Make ParseExceptions more informative (#12259)
authorLaksh Singla <30999375+LakshSingla@users.noreply.github.com>
Mon, 28 Feb 2022 17:01:15 +0000 (22:31 +0530)
committerGitHub <noreply@github.com>
Mon, 28 Feb 2022 17:01:15 +0000 (22:31 +0530)
commit3f709db173d779db1466e57a1564a5f557b4b0cf
treea6030204f956bc46a57676898147369ab10dcaf4
parentd105519558951aa289992d05043194b8b7ceaee4
Make ParseExceptions more informative (#12259)

This PR aims to make the ParseExceptions in Druid more informative, by adding additional information (metadata) to the ParseException, which can contain additional information about the exception. For example - the path of the file generating the issue, the line number (where it can be easily fetched - like CsvReader)

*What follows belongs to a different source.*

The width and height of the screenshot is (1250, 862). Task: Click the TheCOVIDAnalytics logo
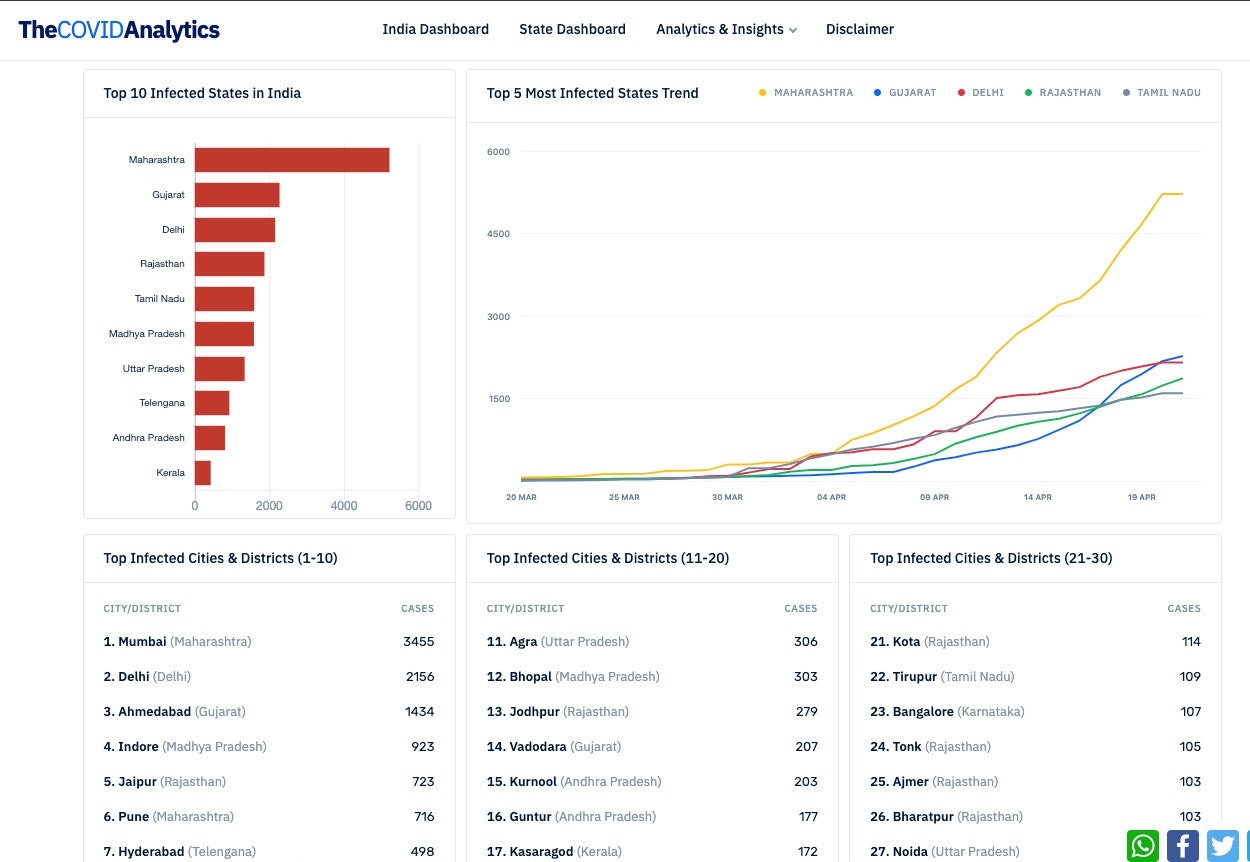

Following changes are addressed in this PR:

A new class CloseableIteratorWithMetadata has been created which is like CloseableIterator but also has a metadata method that returns a context Map<String, Object> about the current element returned by next().

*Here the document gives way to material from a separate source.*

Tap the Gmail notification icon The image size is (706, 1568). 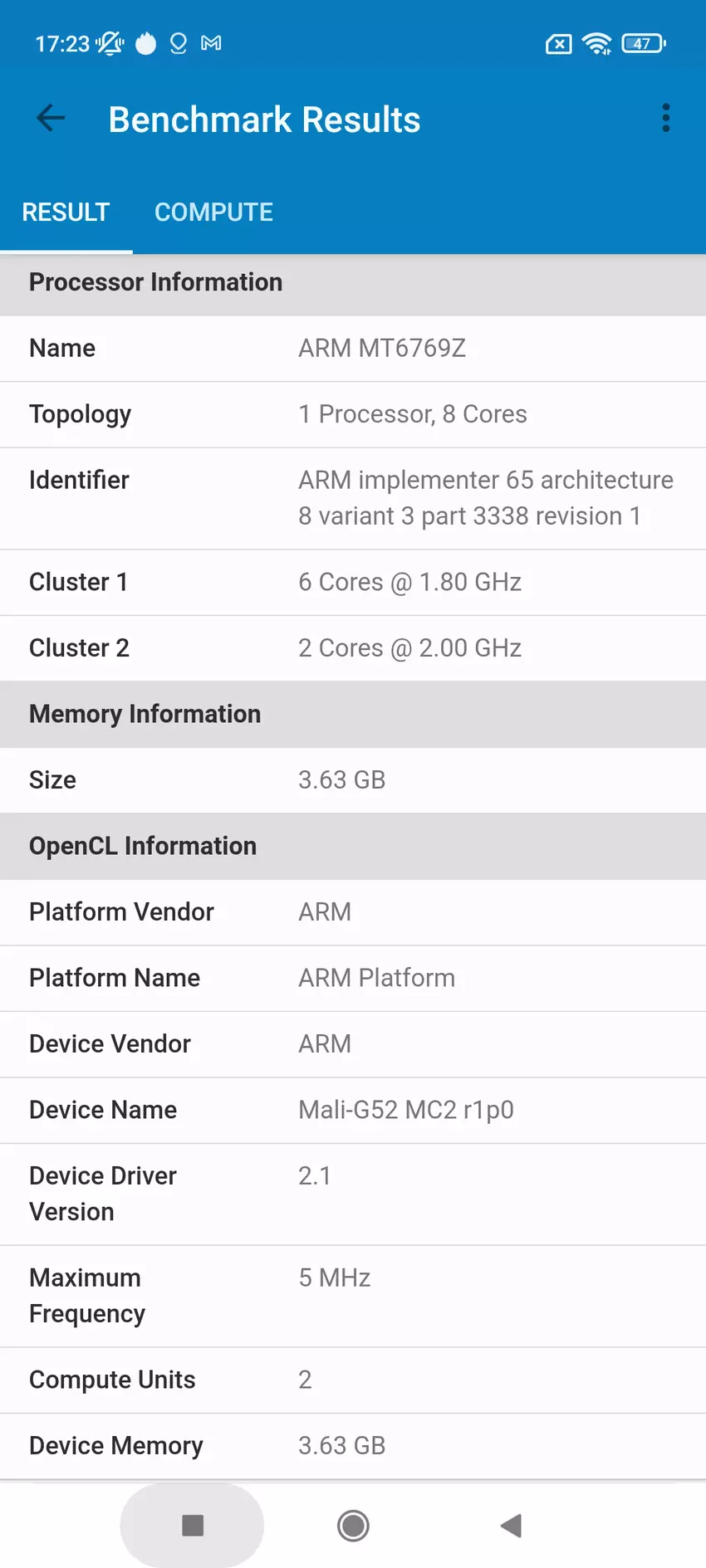[211, 43]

IntermediateRowParsingReader#read() now attaches the InputEntity and the "record number" which created the exception (while parsing them), and IntermediateRowParsingReader#sample attaches the InputEntity (but not the "record number").
TextReader (and its subclasses), which is a specific implementation of the IntermediateRowParsingReader also include the line number which caused the generation of the error.
This will also help in triaging the issues when InputSourceReader generates ParseException because it can point to the specific InputEntity which caused the exception (while trying to read it).
16 files changed:
core/src/main/java/org/apache/druid/data/input/IntermediateRowParsingReader.java
core/src/main/java/org/apache/druid/data/input/TextReader.java
core/src/main/java/org/apache/druid/data/input/impl/JsonReader.java
core/src/main/java/org/apache/druid/java/util/common/parsers/CloseableIteratorWithMetadata.java [new file with mode: 0644]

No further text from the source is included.